Top 10 Most Harmful Events

health_summary %>%
  slice_head(n = 10) %>%
  ggplot(aes(x = reorder(EVTYPE_CLEAN, total_health), y = total_health)) +
  geom_col(fill = "darkred") +
  coord_flip() +
  labs(
    title = "Top 10 Weather Events Most Harmful to Population Health",
    subtitle = "Based on total fatalities and injuries (1950-2011)",
    x = "Event Type",
    y = "Total Fatalities + Injuries"
  ) +
  theme_minimal()

Final answer

Across the United States, tornadoes are the most harmful weather events with respect to population health, causing the highest combined number of fatalities and injuries. Excessive heat, flash floods, and thunderstorm winds also rank among the top contributors to weather-related health impacts.

Question 2: Across the United States, which types of events have the greatest economic consequences?

Subsetting raw data

dmg_raw <- storm_raw %>%
    select(EVTYPE, PROPDMG, PROPDMGEXP, CROPDMG, CROPDMGEXP)

First processing exponent values with calculation function

Creating a function to calculate

calculate_total_damage <- function(dmg_value, dmg_exp) {
  # Convert the exponent character to a numeric multiplier
  multiplier <- case_when(
    dmg_exp %in% c("", "0") ~ 1,
    dmg_exp == "1" ~ 10,
    dmg_exp == "2" ~ 100,
    dmg_exp == "3" ~ 1000,
    dmg_exp == "4" ~ 10000,
    dmg_exp == "5" ~ 100000,
    dmg_exp == "6" ~ 1000000,
    dmg_exp == "7" ~ 10000000,
    dmg_exp == "8" ~ 100000000,
    dmg_exp %in% c("B", "b") ~ 1000000000,
    dmg_exp %in% c("M", "m") ~ 1000000,
    dmg_exp %in% c("K", "k") ~ 1000,
    dmg_exp %in% c("H", "h") ~ 100,
    # Treat unknown/ambiguous symbols as no multiplier (or NA if you prefer)
= = = = = = =
» Goal of the exercise
Edit the storm data analysis between "Final answer" and "greatest economic consequences?", inclusive, and put "Extreme heat" in place of "Excessive heat". The entries after this point are separate material, not part of the storm data analysis.
= = = = = = =
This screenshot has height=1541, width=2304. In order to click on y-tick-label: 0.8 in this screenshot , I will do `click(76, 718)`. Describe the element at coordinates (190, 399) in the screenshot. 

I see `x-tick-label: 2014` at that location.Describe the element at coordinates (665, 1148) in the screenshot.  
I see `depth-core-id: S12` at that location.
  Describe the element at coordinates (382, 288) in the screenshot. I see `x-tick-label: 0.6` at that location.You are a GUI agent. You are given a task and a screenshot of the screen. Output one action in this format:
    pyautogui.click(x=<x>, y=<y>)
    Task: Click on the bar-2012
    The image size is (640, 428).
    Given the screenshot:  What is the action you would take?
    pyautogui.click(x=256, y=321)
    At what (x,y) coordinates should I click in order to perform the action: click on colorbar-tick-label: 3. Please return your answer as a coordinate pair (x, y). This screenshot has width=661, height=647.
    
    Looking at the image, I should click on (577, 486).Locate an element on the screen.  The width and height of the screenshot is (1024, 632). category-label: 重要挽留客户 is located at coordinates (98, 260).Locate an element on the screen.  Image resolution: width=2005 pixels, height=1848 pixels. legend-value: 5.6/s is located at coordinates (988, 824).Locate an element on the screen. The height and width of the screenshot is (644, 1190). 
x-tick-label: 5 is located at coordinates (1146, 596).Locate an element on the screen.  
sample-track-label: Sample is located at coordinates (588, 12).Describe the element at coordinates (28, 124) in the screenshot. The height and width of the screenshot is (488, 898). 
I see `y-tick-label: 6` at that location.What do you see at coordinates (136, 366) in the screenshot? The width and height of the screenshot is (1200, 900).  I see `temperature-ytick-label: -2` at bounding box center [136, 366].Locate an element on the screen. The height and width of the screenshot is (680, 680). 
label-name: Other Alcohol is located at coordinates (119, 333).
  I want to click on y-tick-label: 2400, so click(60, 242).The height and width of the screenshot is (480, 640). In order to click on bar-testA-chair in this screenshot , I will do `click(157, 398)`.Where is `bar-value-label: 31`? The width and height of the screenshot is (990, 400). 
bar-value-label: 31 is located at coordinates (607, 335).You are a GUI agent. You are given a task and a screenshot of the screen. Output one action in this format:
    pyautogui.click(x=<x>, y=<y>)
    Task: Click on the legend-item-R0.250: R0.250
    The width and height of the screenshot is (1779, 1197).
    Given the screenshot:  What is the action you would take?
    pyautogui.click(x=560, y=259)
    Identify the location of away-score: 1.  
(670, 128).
= = = = = = =
» Exercise response
Final answer

Across the United States, tornadoes are the most harmful weather events with respect to population health, causing the highest combined number of fatalities and injuries. Extreme heat, flash floods, and thunderstorm winds also rank among the top contributors to weather-related health impacts.

Question 2: Across the United States, which types of events have the greatest economic consequences?